I remember one night we went to a dance. We must have met some boys and got a lift home to her house. I remember that they tried to kiss us and we ran into her bathroom and washed our mouths out with soap.

We were two little prudes and academic snobs to boot. I didn't realise how much so, until a few years ago when both Di and I were back in Australia at the same time, and were spending the day at a rodeo BBQ on Di's brother's property. Di's whole Australian family were there, as well as her youngest children who were complaining in their little Manchester accents about the heat and the flies.

I wandered off by myself to contemplate the Australian-ness of the place, but my contemplation was disturbed when I was approached by a woman about my own age.

"Kate!", she called. "Remember me?" I didn't. She then proceeded to tell me that she was a cousin of Di and that she knew me from the Elsternwick days of our childhood, and later worked with my mother in a law firm in the city.

I was only vaguely listening when her voice became shrill. She told me that when we were all fourteen she'd visit the Elsternwick house and would want to join in with me and Di as we studied over our books. Apparently we locked her out of the room and always ignored her pleas to join us.

I apologized and thought that was the end of it, but no, there was more to tell.

She'd been in therapy for decades to attempt to get over our cruel behaviour. Di and I were snobs of the worst kind. She told me that later she'd got a job in a law firm and met my mother who was a legal executive there.

"Your mother was a LOVELY lady," she told me. "She came to my wedding!

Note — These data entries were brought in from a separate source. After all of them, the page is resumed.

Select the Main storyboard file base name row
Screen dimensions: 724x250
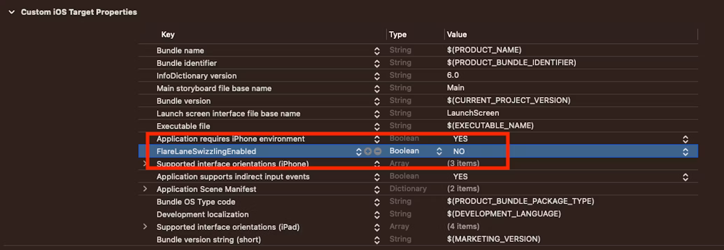[214, 89]

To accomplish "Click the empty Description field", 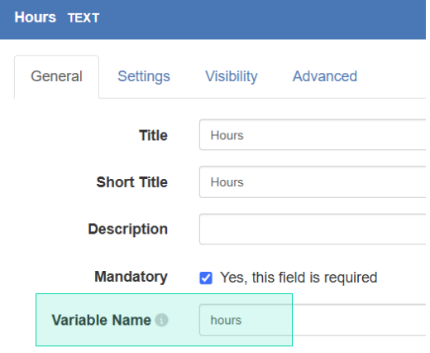I will (x=313, y=229).
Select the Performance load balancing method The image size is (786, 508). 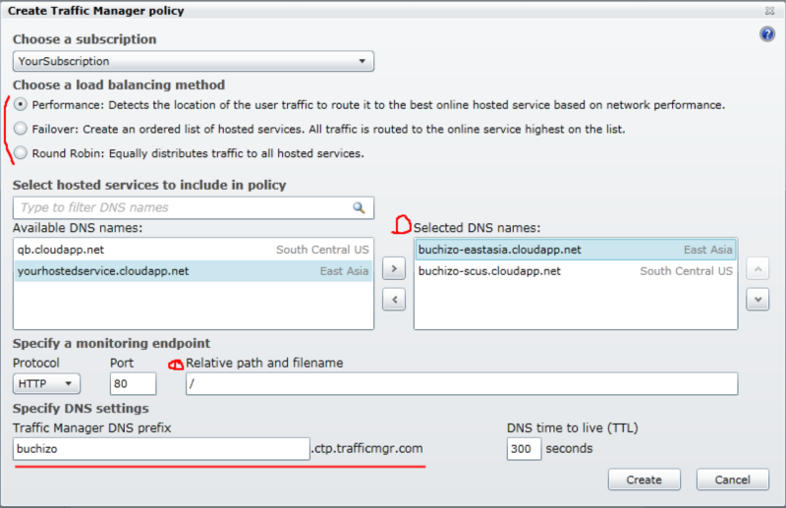[21, 105]
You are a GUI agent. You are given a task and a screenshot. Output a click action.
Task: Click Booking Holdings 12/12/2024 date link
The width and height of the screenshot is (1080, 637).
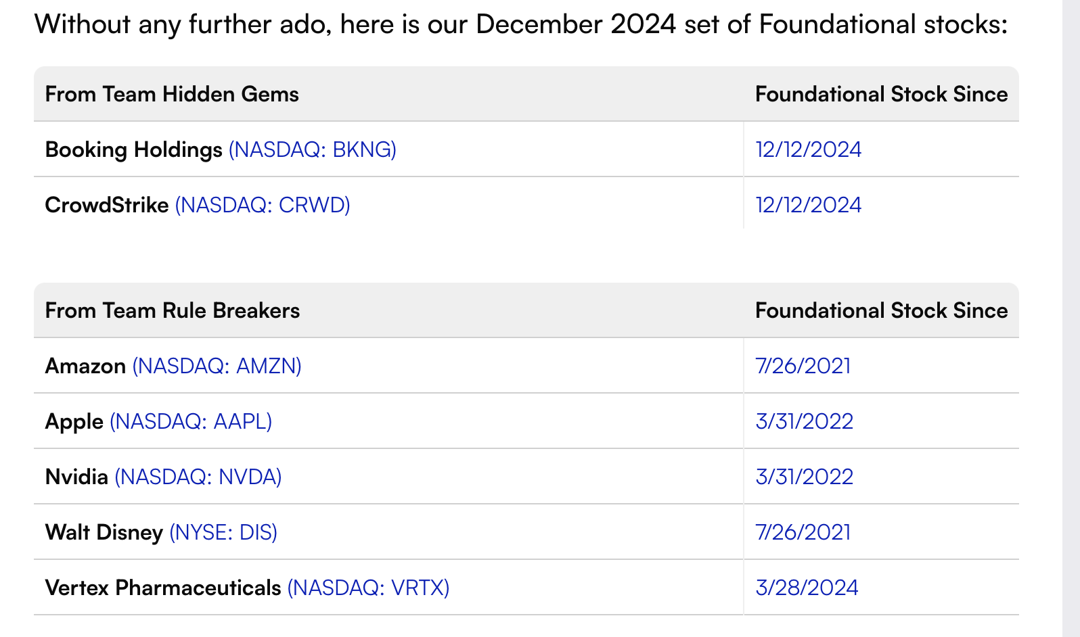pos(808,149)
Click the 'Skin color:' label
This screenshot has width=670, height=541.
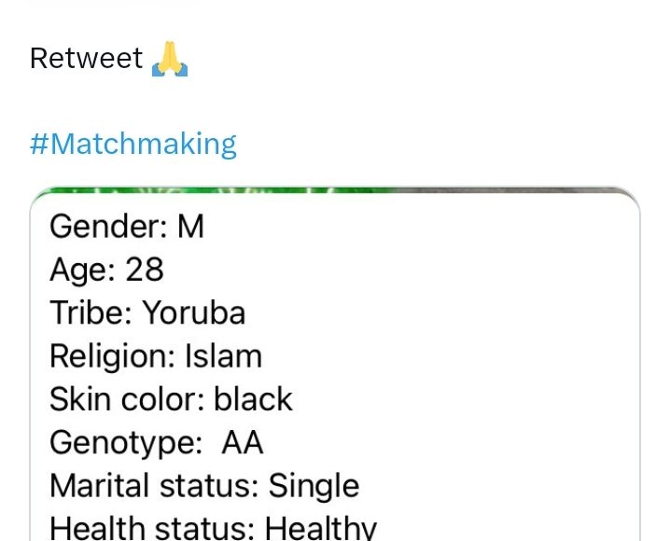[127, 399]
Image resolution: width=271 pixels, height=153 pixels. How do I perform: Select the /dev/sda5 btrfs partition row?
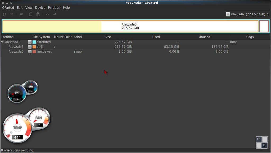16,47
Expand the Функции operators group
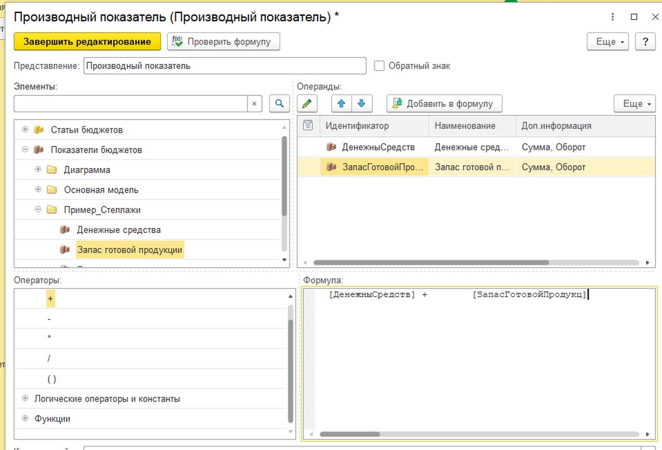 click(x=25, y=419)

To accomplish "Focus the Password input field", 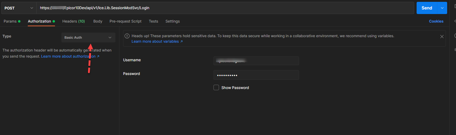I will (256, 75).
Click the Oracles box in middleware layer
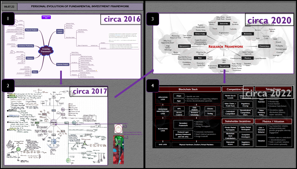Image resolution: width=297 pixels, height=169 pixels. tap(210, 109)
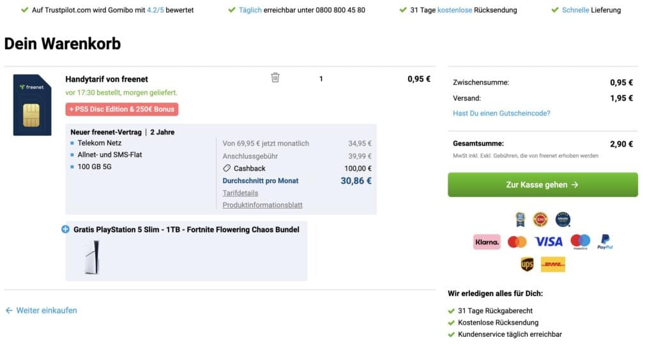
Task: Click the UPS shipping logo
Action: point(527,264)
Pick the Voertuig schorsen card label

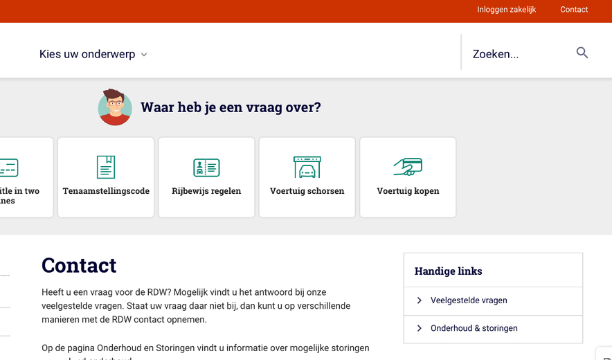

I liked HER!" And so on ...

I got away and looked for Di. "Hey Di, remember J?" and proceeded to tell her about us locking her out and the therapy sessions.

"I feel dreadful," I said. "Oh well" said Di in her Penelope Keith 'To the Manor Born' accent, "First I knew about it, but we were obviously right to lock her out, she sounds pathetic!"

That's what I like about Di. She's a no-nonsense sort of person. I suppose you have to be when you raise eight children.

So on this Mothering Day I raise my glass to Di, our children, and our mothers. And I am sure that Di is doing the same thing.